NAACP GAL’S ‘ WHITE’ SUIT
Charged black college with bias
The embattled NAACP leader accused of spending years pretending to be a black woman once sued Howard University— because she claimed the school discriminated against her for being white.
Rachel Dolezal — who quit her post as president of the NAACP’s Spokane, Wash., chapter Monday — insisted that she lost out on teaching opportunities and scholarship money because of her white skin, according to court documents.
Dolezal, 37, using her married name, Rachel Moore, filed the suit in Washington, DC’s Superior Court in 2002, the same year she graduated with a master’s degree in fine arts from Howard, a historically black university.
The lawsuit alleged she was denied a teaching-assistant gig, a postgraduate position as an instructor, and scholarship aid because of the discrimination she suffered.
She also claimed her artwork was taken down because she was white.
“Moore alleged that the decision of Dean Benjamin of Howard to remove some of her artworks from a February 2001 student exhibition was motivated by a discriminatory purpose to favor AfricanAmerican students over Moore,” read the court documents, first revealed by The Smoking Gun.
The case was tossed in 2004, after the court found no evidence she had ever been discriminated against.
The Washington, DC, school refused to comment, saying it considers “this matter closed.”
As a graduate student, Dolezal incorporated black subjects in her artwork — but professors said it was always very clear she was a white student.
“She was a blueeyed blond woman,” David Smedley, her Howard thesis adviser, told The Washington Post.
Around 2007, she began posing as a black woman, telling some people her father was black, her parents revealed last Friday. Her parents have said she is of Czech, Swedish and German descent.
“In the eye of this current storm, I can see that a separation of family and organizational outcomes is in the best interest of the NAACP,” Dolezal posted Monday on the Spokane chapter’s Facebook page.
“This is not me quitting; this is a continuum,” she added.

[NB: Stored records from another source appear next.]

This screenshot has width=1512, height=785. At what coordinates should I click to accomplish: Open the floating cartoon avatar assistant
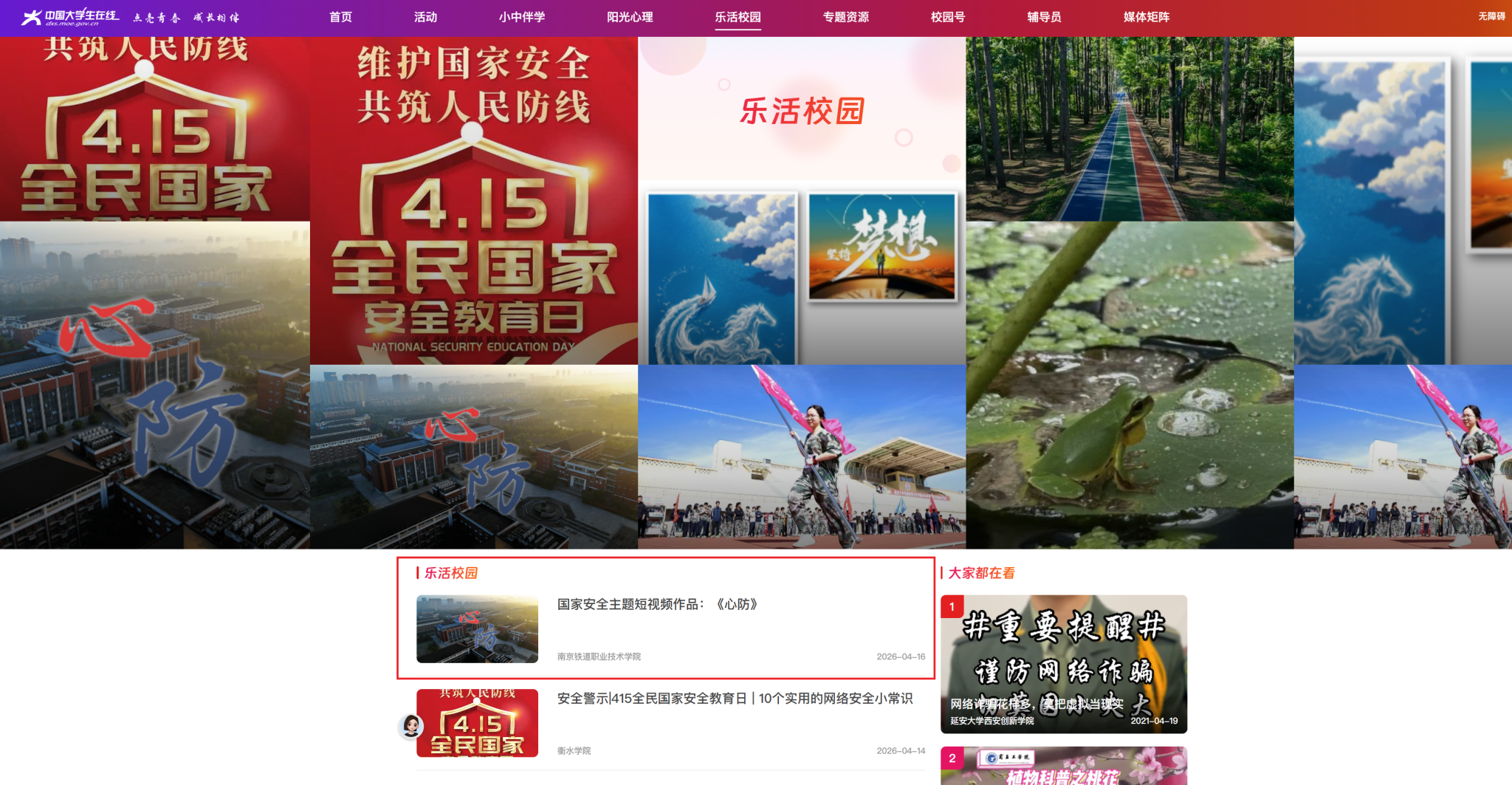point(411,726)
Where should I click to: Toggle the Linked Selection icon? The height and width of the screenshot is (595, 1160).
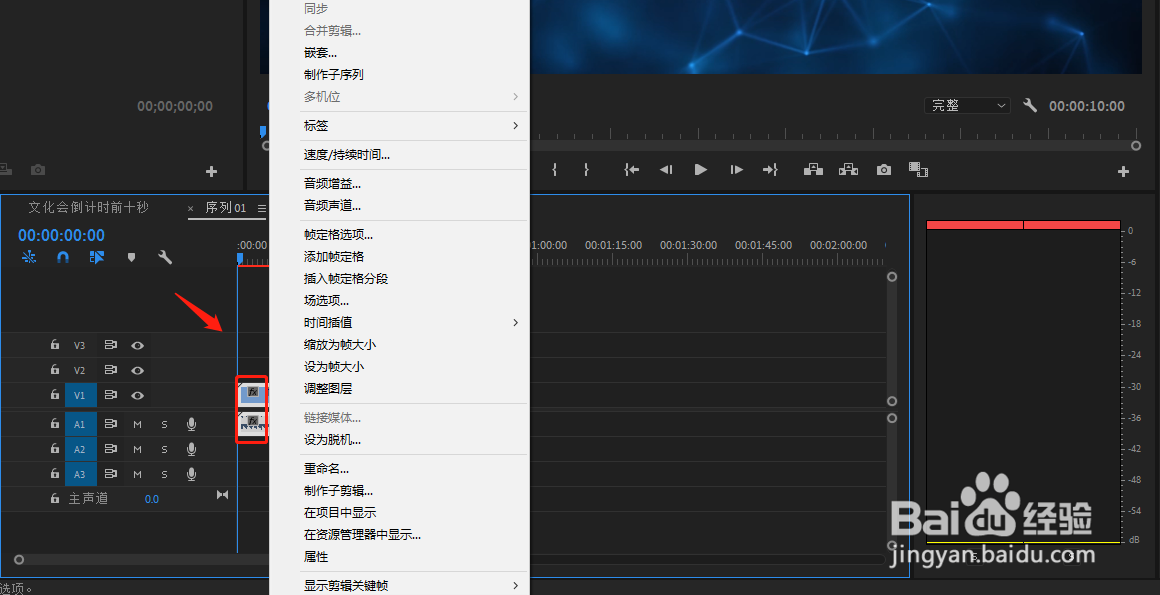click(x=96, y=256)
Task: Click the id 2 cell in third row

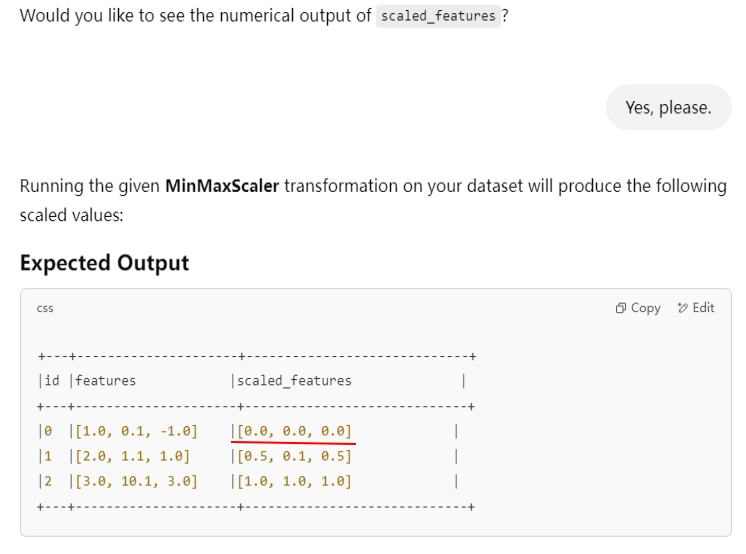Action: (x=45, y=481)
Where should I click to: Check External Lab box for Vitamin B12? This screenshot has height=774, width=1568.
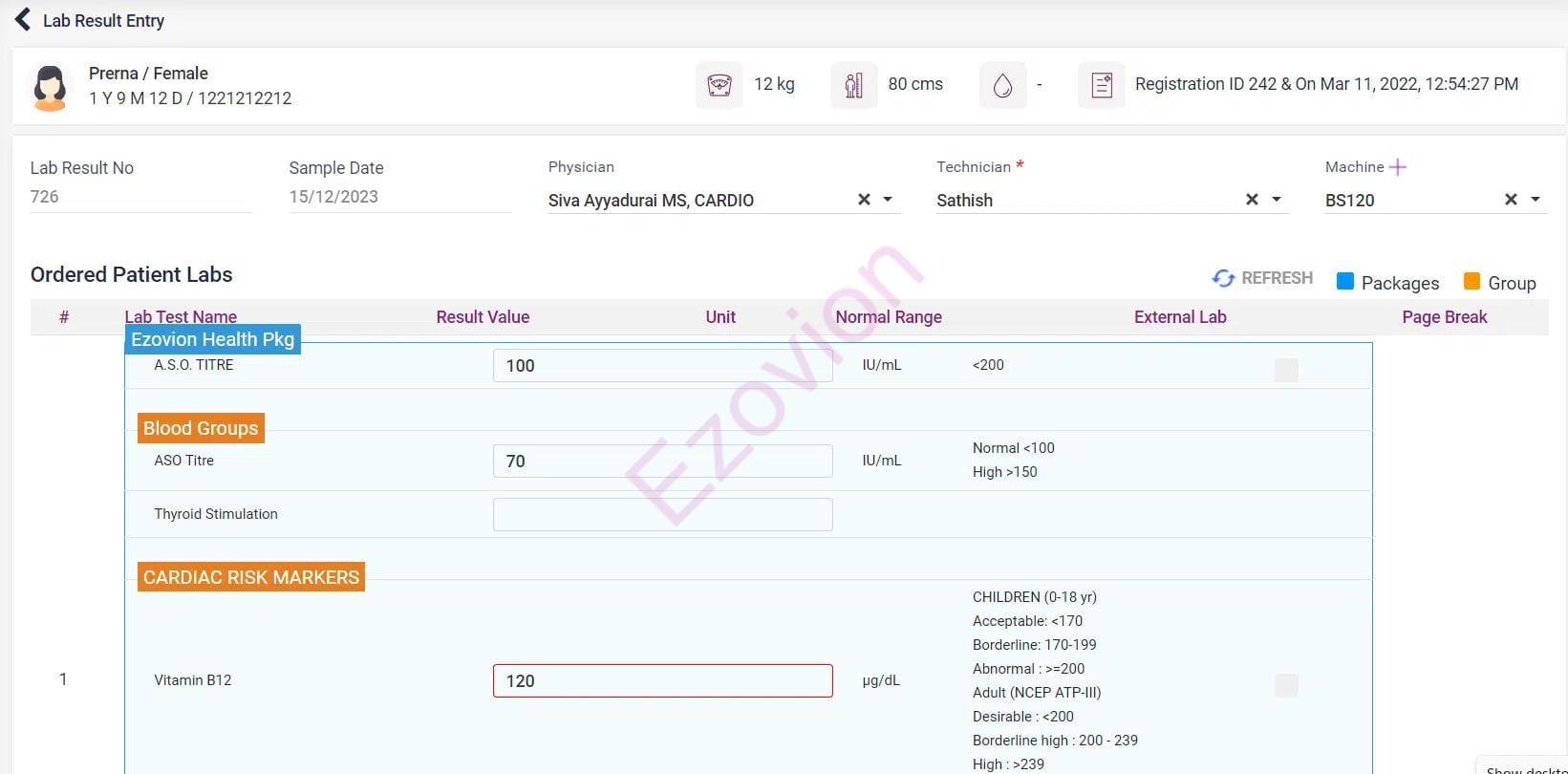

Her parents, Ruth and Lawrence Dolezal, blasted their daughter as unapologetic, saying she “neglects to face the deceptions that she documented about her ethnicity, or to offer an apology for her dishonest representation of her heritage.”
Meanwhile, Dolezal is no longer employed by Eastern Washington University, where she held a parttime teaching position in the Africana Studies Department, the school said.